If you’ve ever been arrested or charged with a crime then you know that it can be a frightening, embarrassing experience. Even worse? The fear of losing the job you love over a mistake.
Unfortunately, those in the medical profession are often held to a higher standard. If you’ve been arrested, then there is a possibility that it can threaten your nursing license. Keep in mind, the specific rules, laws, and regulations governing these issues varies widely from state to state.
For instance, in Louisiana police can and usually will report arrests and charges to the Louisiana Board of Nursing. In some states, only criminal convictions are a threat to a nursing license, while other states require nurses to report on themselves after an arrest. In California, nurses must report criminal convictions to The California State Board of Nursing or risk serious consequences.

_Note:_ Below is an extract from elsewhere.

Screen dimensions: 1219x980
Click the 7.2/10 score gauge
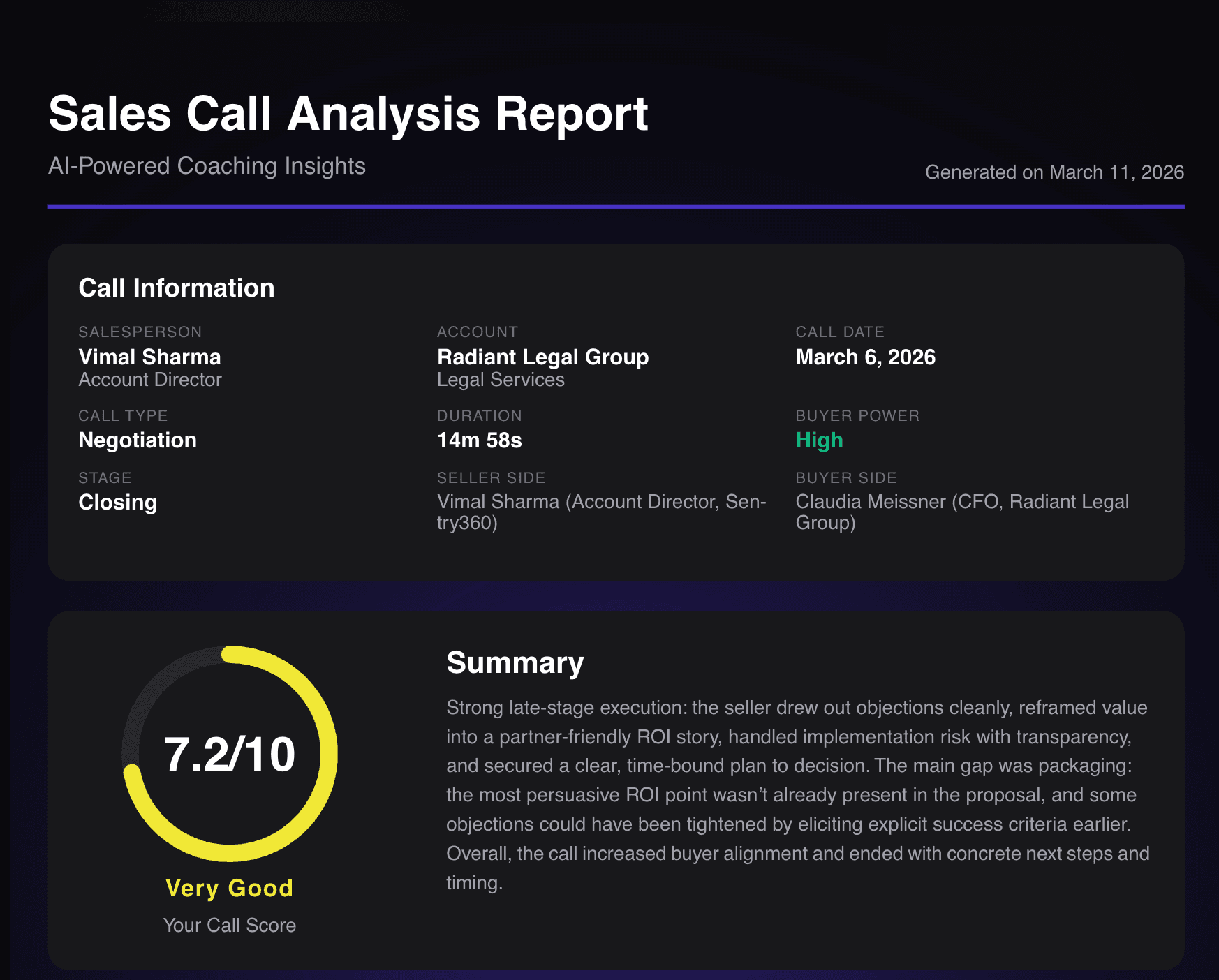pyautogui.click(x=230, y=753)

Fortunately, except in egregious cases, nurses are judged on a case by case basis. So if you are a practicing nurse and you’ve been arrested or charged with a crime, here’s what you need to know:
DUI, Alcohol and Drug Charges
Arrests related to drunk driving and drugs are particularly dangerous to the career of those working in the healthcare industry. However, this usually does not become an issue until a conviction has occurred, so long as court dates and jail time do not interfere with your work schedule.
Even if you have to report your DUI or drug charge to your state’s nursing board or your employers, that does not necessarily mean you automatically lose your license. If you take the appropriate steps to turn your life around, you may be given another chance. There are even special anonymous support groups specifically for nurses and doctors struggling with substance abuse issues; contact local resources in your area to make contact with these life-saving organizations. If you have been charged with a DUi or drug charge, it’s crucial to do everything you can to address the issue and demonstrate a commitment to sobriety.

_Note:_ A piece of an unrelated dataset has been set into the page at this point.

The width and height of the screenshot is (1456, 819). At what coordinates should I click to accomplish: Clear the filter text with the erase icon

While you may have to report a misdemeanor conviction to your state nursing board, that doesn’t mean you will lose your license. Unless the crime occurred or was related to your job, you will most likely be given a chance to make things right. However, repeated convictions will put your career at risk.
How Does a Felony Affect Your Nursing License?
If you are charged or convicted on a felony charge, then you should make immediate plans to disclose this information to the relevant nursing authorities in your state. In this case, it would be extremely wise to hire an attorney for nurses to advise you. Most criminal defense attorneys do not have specific experience dealing with the complex regulations governing these licences, and it’s important to protect yourself.
A nursing license lawyer can’t change the law or make your conviction disappear, but they can help you do everything you can to stay in the job you love.
Can You Get a Nursing License With a Felony?
What if you already have a felony record and what to become a registered nurse? These laws vary from state to state and are always changing. For instance, a 2015 California law now makes it possible for men and women with expunged felony convictions to apply for a California nurses license.